Disarming the TV
Violent television programming is harming kids, experts say. The solution? Use the tube as a teaching tool.
Sept. 22, 2000 -- Here's how television became the enemy for Peter and Addie Weverka of San Francisco. Their kids, Henry and Sofia, 5 and 6 years old, started clamoring to watch everything from World Federation Wrestling to Howard Stern. Then they got rowdy and started fighting over the remote. After a while, they lost interest in their homework and their chores. So Addie said, "That's it!" and took a pair of scissors to the power cord.

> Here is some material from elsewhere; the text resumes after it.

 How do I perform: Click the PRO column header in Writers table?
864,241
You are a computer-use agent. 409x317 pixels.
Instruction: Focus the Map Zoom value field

But going cold turkey proved painful for the Weverka family. After a few weeks of severe basketball withdrawal, Peter Weverka hooked up the television again, and the kids were soon ensconced in front of a horror film.
The Weverkas were right to be concerned: A growing body of evidence suggests that watching TV violence makes children more fearful and aggressive. But avoiding the small screen altogether is almost impossible in America. Instead, many psychologists are now recommending what the Weverkas later learned to do: watch television with your kids, and use the tube as a teaching tool.
Other health experts, and even politicians, are now joining the debate. In a summit on public health in July 2000, the American Medical Association, American Academy of Pediatrics, the American Academy of Child and Adolescent Psychiatry, and the American Psychological Association warned Congress that TV violence deeply influences children.